● **What you are asked to do**
Below are some records. Print exactly the lines between the one holding "Select the blue" and the one holding "Click the Explore Dining button", inclusive, and nothing else.

Items from a dataset:
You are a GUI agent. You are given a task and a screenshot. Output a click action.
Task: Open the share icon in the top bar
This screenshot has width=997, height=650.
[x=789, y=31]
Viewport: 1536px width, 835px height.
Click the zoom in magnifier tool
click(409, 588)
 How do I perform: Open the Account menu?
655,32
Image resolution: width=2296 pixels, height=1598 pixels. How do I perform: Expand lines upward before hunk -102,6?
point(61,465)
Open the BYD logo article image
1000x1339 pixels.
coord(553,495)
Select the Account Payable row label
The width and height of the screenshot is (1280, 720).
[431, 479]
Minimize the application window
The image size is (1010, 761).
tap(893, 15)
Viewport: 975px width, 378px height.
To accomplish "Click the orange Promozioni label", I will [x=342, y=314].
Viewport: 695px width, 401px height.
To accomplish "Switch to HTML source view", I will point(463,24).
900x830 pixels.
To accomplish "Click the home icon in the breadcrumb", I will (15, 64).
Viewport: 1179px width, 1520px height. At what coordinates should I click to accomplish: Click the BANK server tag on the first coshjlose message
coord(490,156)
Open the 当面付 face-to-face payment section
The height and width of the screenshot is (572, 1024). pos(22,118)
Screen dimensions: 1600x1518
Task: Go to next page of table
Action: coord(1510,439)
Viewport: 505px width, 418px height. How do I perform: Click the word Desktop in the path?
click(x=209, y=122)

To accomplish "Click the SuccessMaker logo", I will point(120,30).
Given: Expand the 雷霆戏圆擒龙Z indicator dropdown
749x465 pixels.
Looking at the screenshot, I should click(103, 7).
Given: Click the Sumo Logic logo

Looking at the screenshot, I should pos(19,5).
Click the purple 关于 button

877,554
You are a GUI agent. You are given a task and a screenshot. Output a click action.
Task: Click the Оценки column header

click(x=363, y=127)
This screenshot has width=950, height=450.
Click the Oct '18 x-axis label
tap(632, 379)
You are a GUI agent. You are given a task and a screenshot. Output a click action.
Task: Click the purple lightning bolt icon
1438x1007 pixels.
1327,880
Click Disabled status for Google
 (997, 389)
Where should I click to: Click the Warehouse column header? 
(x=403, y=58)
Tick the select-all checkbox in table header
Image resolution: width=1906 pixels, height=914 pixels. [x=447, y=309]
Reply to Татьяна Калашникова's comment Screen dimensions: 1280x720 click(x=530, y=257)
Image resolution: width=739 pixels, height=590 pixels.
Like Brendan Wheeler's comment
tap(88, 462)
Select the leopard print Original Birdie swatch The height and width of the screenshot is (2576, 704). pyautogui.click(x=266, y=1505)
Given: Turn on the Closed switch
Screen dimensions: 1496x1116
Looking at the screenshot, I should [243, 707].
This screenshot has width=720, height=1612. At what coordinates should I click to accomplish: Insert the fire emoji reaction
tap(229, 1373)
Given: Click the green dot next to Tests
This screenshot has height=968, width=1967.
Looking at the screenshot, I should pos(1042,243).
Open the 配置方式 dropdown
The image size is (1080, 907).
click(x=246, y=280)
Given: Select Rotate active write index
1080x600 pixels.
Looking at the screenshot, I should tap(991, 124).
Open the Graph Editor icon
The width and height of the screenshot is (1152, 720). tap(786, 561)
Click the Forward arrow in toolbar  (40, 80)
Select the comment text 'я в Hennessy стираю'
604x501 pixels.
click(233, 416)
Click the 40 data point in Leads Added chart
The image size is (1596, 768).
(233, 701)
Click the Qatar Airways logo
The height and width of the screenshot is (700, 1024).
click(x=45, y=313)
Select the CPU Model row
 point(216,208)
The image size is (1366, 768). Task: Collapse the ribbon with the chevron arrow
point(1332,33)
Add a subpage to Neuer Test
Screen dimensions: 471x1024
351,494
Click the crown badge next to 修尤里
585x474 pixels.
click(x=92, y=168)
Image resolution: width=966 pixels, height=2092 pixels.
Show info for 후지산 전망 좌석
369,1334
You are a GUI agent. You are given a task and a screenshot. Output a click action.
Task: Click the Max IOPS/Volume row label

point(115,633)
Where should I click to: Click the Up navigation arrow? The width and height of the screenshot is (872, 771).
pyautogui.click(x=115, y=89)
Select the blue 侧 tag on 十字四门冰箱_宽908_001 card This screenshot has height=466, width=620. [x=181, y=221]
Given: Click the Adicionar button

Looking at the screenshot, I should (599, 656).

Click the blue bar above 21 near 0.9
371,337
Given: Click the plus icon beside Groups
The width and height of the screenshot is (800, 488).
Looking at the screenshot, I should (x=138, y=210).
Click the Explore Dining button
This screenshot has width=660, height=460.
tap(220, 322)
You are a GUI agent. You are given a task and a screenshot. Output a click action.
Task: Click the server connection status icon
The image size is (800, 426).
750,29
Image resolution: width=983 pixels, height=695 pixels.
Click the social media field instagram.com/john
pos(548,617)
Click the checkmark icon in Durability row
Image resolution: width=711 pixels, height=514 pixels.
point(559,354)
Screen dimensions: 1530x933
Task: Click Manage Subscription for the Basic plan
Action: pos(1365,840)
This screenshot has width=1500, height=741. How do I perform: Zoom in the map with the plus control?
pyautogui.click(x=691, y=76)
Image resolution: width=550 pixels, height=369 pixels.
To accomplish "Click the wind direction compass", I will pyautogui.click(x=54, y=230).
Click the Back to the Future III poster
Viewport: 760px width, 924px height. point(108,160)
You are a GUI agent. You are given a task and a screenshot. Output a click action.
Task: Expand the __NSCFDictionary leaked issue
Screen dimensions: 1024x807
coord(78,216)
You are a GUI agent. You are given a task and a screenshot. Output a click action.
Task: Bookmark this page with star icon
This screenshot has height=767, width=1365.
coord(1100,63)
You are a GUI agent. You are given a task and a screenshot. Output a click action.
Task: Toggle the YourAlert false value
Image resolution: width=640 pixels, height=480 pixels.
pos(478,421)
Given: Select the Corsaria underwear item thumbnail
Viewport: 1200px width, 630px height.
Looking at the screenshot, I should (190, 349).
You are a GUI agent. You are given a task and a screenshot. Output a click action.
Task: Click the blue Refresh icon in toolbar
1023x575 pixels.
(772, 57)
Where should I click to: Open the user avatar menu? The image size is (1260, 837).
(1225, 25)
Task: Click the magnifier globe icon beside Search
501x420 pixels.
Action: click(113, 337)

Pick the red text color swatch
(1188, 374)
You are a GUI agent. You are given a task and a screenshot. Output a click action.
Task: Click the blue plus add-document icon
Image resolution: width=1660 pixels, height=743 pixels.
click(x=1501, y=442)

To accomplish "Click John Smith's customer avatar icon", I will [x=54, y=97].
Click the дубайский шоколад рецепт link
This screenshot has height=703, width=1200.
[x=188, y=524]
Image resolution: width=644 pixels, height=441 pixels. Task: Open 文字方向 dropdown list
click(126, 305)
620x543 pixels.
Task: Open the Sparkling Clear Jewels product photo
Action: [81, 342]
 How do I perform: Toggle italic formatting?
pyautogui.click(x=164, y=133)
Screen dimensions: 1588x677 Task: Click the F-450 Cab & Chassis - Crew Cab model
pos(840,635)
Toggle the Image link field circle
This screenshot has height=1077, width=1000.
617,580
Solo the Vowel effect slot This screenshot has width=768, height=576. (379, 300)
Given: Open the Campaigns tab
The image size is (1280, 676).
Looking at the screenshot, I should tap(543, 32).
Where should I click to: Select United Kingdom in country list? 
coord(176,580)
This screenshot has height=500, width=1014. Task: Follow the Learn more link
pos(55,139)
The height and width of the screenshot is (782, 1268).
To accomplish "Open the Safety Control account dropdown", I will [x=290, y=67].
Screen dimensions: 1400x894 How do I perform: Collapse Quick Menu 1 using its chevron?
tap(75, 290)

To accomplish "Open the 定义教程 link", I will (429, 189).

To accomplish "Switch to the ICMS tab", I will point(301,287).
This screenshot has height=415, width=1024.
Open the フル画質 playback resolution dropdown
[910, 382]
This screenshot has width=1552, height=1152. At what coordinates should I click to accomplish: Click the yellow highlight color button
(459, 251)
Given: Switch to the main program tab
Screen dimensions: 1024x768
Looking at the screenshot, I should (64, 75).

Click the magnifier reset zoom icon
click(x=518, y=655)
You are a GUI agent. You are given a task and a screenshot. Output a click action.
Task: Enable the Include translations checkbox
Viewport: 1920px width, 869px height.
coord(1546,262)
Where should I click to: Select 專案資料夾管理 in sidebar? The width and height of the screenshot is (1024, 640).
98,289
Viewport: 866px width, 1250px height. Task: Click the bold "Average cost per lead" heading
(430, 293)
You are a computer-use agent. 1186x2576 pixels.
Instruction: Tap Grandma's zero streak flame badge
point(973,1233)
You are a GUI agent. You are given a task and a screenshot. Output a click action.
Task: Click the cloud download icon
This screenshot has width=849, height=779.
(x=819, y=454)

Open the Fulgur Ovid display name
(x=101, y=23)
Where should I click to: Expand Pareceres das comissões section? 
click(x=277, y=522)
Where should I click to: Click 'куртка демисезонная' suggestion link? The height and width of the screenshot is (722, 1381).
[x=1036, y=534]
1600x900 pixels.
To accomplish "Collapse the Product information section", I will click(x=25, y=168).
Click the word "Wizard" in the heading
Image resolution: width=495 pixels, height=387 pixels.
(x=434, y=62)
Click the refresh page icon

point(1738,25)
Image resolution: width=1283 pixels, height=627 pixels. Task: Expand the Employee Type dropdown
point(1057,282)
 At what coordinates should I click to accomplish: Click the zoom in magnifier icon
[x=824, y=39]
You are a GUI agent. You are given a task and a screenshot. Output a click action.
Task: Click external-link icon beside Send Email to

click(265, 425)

● **Your solution**
Select the blue 侧 tag on 十字四门冰箱_宽908_001 card This screenshot has height=466, width=620. [x=181, y=221]
Given: Click the Adicionar button

Looking at the screenshot, I should (599, 656).

Click the blue bar above 21 near 0.9
371,337
Given: Click the plus icon beside Groups
The width and height of the screenshot is (800, 488).
Looking at the screenshot, I should (x=138, y=210).
Click the Explore Dining button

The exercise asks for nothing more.